Öte yandan, İkinci Cumhuriyet'in ekseninde siyaset yapmak isteyen Meclis'teki diğer partilerin, AKP'nin olası sıkışma alanlarına müdahale edip edemeyeceği, seçimlerden sonra şimdiki halleriyle varlıklarını sürdürüp sürdüremeyecekleri ciddi tartışma konuları. 
  
Öncesi ve sonrasıyla seçimlerin, aylardır ifade ettiğimiz İkinci Cumhuriyet'in yapısal sorunlarına çare olabilmesi kolay değil. Bir şarta bağlı kalarak...

2) Sosyalist hareketin müdahalesi:
Birinci maddeden devam edersek, o şart, sosyalist hareketin gerçek bir toplumsal aktör haline gelmesidir. 
İkinci Cumhuriyet'in yaşadığı yapısal, yani, ideolojik, iktisadi, siyasi, uluslararası, kurumsallaşma bağlamlı sorunların sosyalizmi gerçek bir seçenek haline getirebilmesinin tek yolu, sosyalizmin toplumsal bir aktör, bir güç haline gelmesinden geçiyor. 
Seçimlerin böyle bir hedef için gerçekçi bir uğrak olup olmadığı üzerine tartışılabilir. Örneğin, "aydınlanma mücadelesi bize enerji vermiyor" diyen birileri, "seçimler AKP'nin güçlü olduğu bir alan, buradan kaçalım" diyebilir, belki diyordur bile...
Oysa...
AKP iktidarının toplumsal yaşamın bütün alanlarında, köklü bir gerici dönüşümü zorladığı, bunu da ciddi zaaflar ve kısıtlarına rağmen başarmaya çalıştığı bir dönemde...
AKP iktidarına karşı düzen içinden gerçekçi bir iktidar alternatifinin ortalıkta görünmediği bir ortamda...
Sosyalist hareketin ciddi olması, büyük hedeflere gözünü dikmesi gerekiyor. 
Ve bu hedeflerden biri de kuşkusuz seçimler...

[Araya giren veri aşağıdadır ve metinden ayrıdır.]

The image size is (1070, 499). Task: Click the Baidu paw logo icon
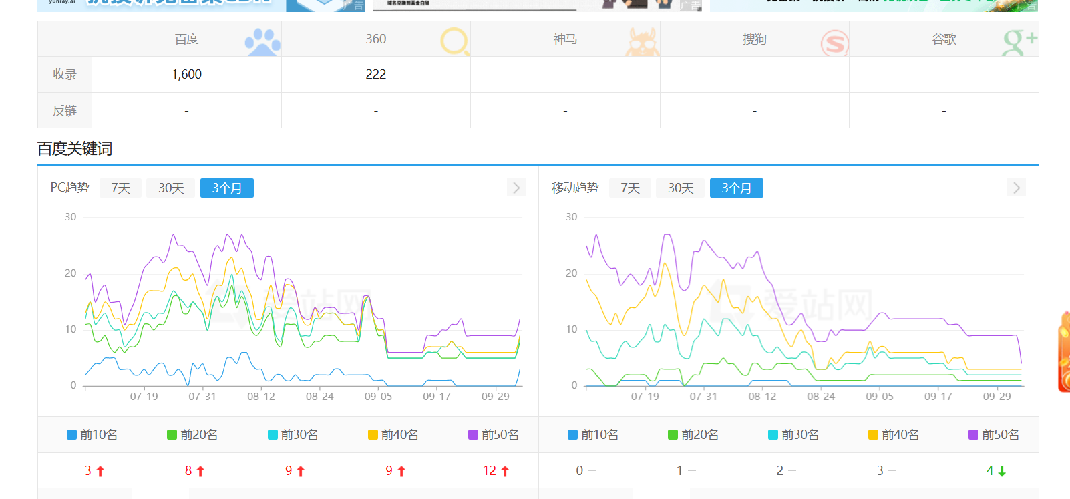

HAZİRAN HAREKETİ'NİN PAYINA DÜŞEN
Bu tabloda, toplumsal mücadele dinamiklerinin, sol-sosyalist örgüt ve bireylerin eşitlikçi, özgürlükçü, laik, bağımsız yeni bir cumhuriyet kurma amacıyla ortaklaştığı bir cephe olarak Haziran Hareketi'ni öncelikle ulaşması gereken doğal sınırlara bir an önce kavuşturmak gerekiyor. 
"Sol birlik"ten çok daha fazla anlam ifade etmesi gereken cephemiz, yukarıdaki değerlere sahip çıkarak AKP ile mücadele etmek isteyen samimi tüm güçler açısından gerçek ve ciddi bir çekim merkezi haline gelmeli. 

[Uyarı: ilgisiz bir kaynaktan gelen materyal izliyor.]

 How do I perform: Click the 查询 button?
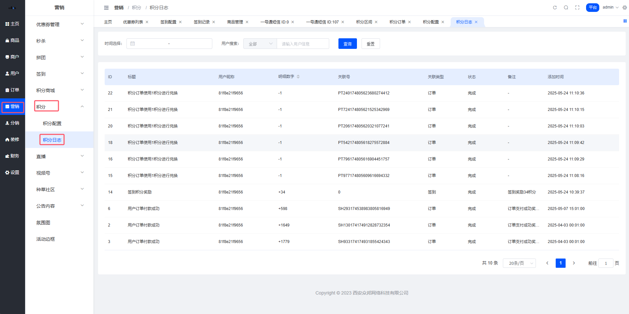coord(347,44)
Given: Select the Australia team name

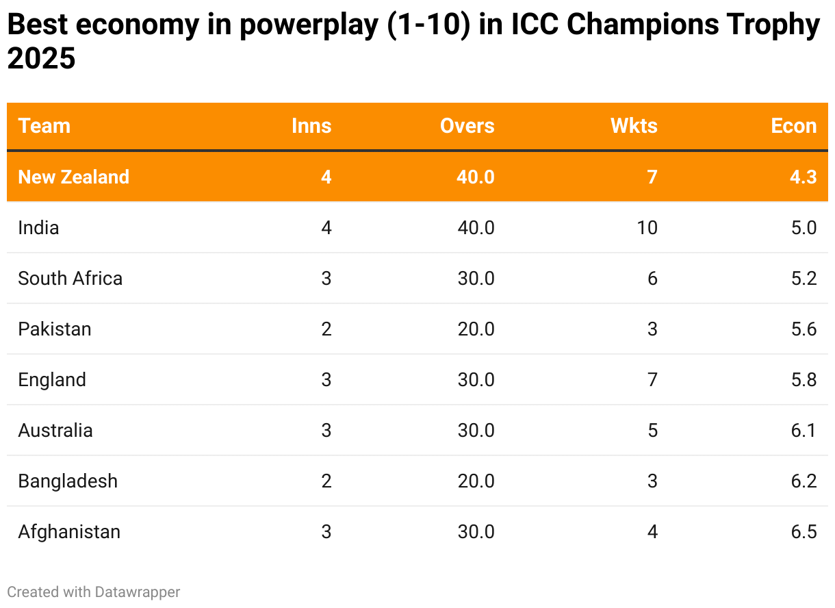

Siyasal müdahaleler ve seslenilecek kesimler
Düzen cephesinde, AKP ile mücadele alanında doldurulamayan boşluğun çok geniş toplumsal kesimleri etkilediği görülüyor. "Bu kesimlerin hangilerini kapsamalıyız?" sorusuna basit bir yanıt öneriyorum: Gericilik karşıtı ve kaderini emperyalist komuta merkezlerine bağlamamış herkes, HAZİRAN çağrısının muhatabıdır.   
Ancak siyaset alanında muhataplık mektup yazıp cevap beklemek şeklinde ilerlemiyor. Burada kilit kavramlardan en önemlisi siyaset, siyasi müdahaleler... HAZİRAN, AKP'nin politik saldırılarına politik yanıtlar üretebildiği, siyasi bir kimliği inşa edebildiği oranda dinleyici, izleyici ve katılımcı sayısını artırabilir. 

Derinleşme
Hareketin gerçek ve ciddi bir toplumsal güç haline gelmesi bakımından bir diğer önemli kavram ise "derinleşme". 
Cumhuriyet tartışmasının yaşandığı bir dönemde, iktidar alternatifinin şekillenmesi, iktisat politikaları, dış politika, anayasa, hukuk, tarih, akademi, kültür-sanat, kent ve çevre politikaları, emek süreçleri gibi birçok alanda Türkiye'nin zengin sol/sosyalist birikiminin havalandırılmasını gerektiriyor. AKP cenahının cehaleti karşısında Türkiye'nin aydınlık yüzünün üretimi ve müdahalesi, üretimlerin toplumsal mücadelelerle etkileşime girmesi, birbirlerine ilham vermesi çok önemli. Düşünen, üreten, yaratıcı ve genç bir kuşağın yüzünü umutla ülkesine dönebilmesi için buna ihtiyacımız var. 

SIÇRAMA TAHTASI OLABİLİR
Seçimlerle bu başlıkların ne ilgisi mi var?
Var... 
Düzenin krizi, uluslararası konjonktür, siyasi öznelerin konumu gibi başlıklar sıralandığında, Türkiye'de sosyalist hareketin toplumsallaşabilmesi açısından teorik olarak büyük olanakların var olduğu bir dönemden geçiyoruz. 2013 Haziran'ını temsil eden, geniş bir toplumsal alanda siyasi mücadele etmekten korkmayan, ciddi, üretken ve bağımsız bir güç olarak sosyalist hareket 2015 seçimlerinden sıçrama yaparak çıkabilir. 

Öyleyse soru şudur...
Sosyalizmi gerçek siyaset sahnesine çıkarmaya cesaretimiz var mı?